Born: February 14, 1937 | Died: December 1, 1969 Primary Instrument: Guitar, electric
The late Magic Sam was a brilliant guitarist and a soaring, urgent vocalist. Dead from heart failure at the untimely age of thirty-two in 1969, Samuel Maghett was a pivotal figure whose memorable originals, like All of Your Love, expanded the parameters of the blues with fresh melodic lines and rich, modern-sounding chord voicings. By transcending the twelve-bar song structure, Maghett made a major break from the Fifties style of Muddy Waters, Little Walter and Jimmy Rogers. This paved the way for such soul-drenched blues stylists as Jimmy Johnson and Lonnie Brooks, as well as contemporary songsmiths like Robert Cray. (Ben Sandmel, Rolling Stone)
Born Samuel Gene Maghett, on 14 February 1937, in Grenada County, Mississippi, he received musical encouragement from his uncle, Shakey Jake, a popular blues singer on Chicago's west side. Maghett arrived in the city in 1950 and by the age of 20 had secured a recording contract with Eli Toscano's Cobra Records, an emergent independent label. He also changed his name from Good Rocking Sam to Magic Sam. Debut single, All Your Love, a compulsive, assured performance that highlighted Sam's crisp guitar figures, set the pattern for several subsequent releases, but progress faltered upon his induction into the army in 1959. Not a natural soldier, Sam deserted after a couple of weeks' service and was subsequently caught and sentenced to six months imprisonment. He was given a dishonorable discharge on release, but the experience had undermined his confidence and immediate recordings for Chief Records lacked the purpose of their predecessors.

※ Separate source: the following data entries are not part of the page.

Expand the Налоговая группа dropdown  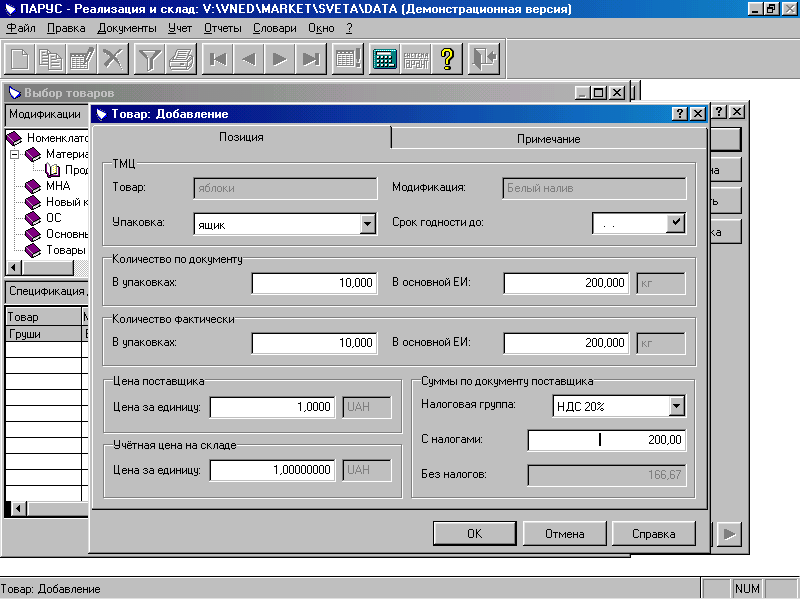click(x=676, y=406)
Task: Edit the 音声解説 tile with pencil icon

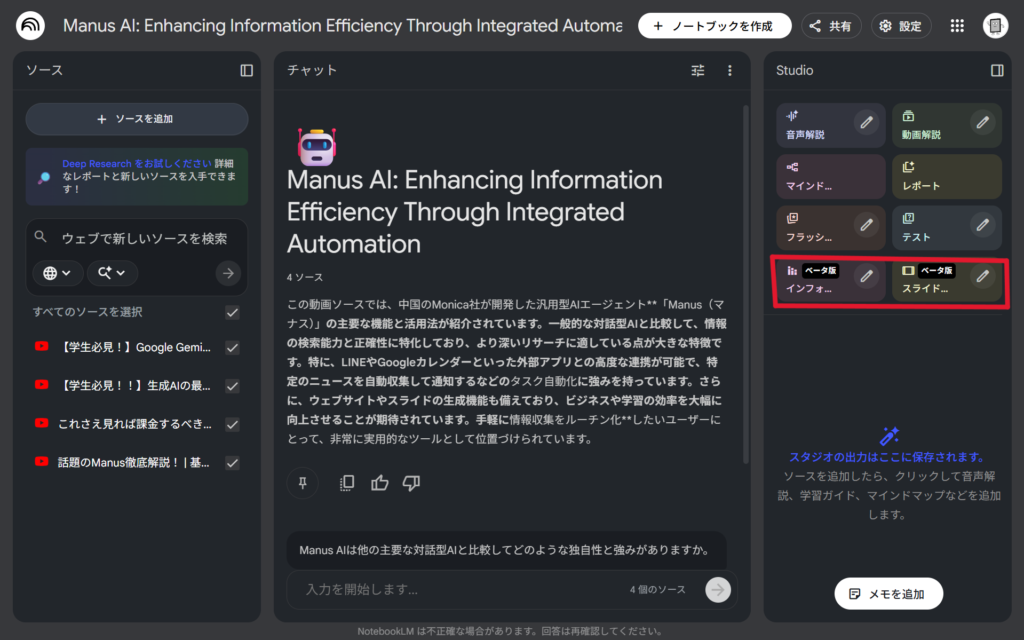Action: (867, 122)
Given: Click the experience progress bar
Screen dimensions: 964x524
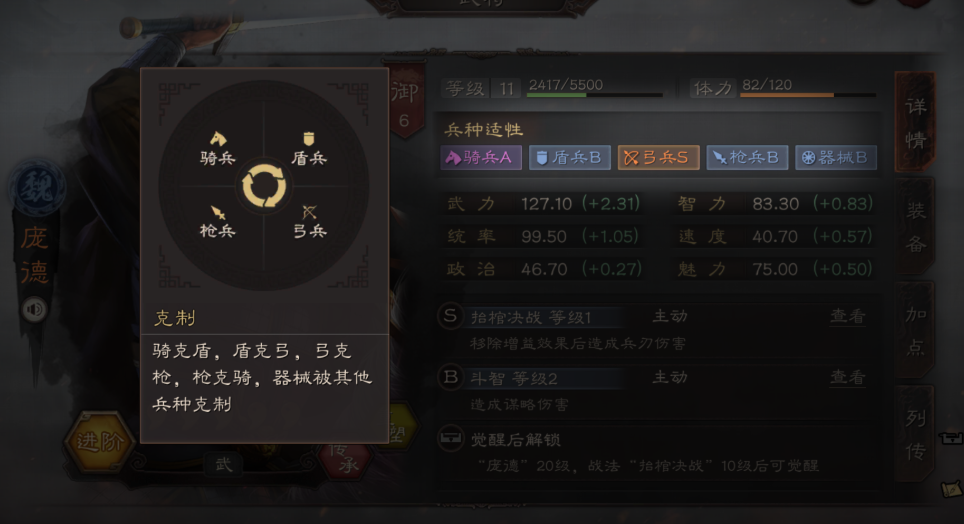Looking at the screenshot, I should [x=595, y=95].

Sam's returned to the studio in 1966 to record several sides for the Crash Records label. His debut album for the Delmark Records label in 1967, “West Side Soul,” encapsulated an era when Maghett not only re- established his reputation in Chicago clubs, but had become an attraction on the rock circuit with appearances at the Fillmore and Winterland venues in San Francisco.
A second release for Delmark, “Black Magic,” confirmed his new-found status but its release was overshadowed by Sam's premature death from a heart attack in December 1969. Only days before, Maghett had agreed to sign with the renowned Stax Records label. His passing robbed the blues genre of a potentially influential figure.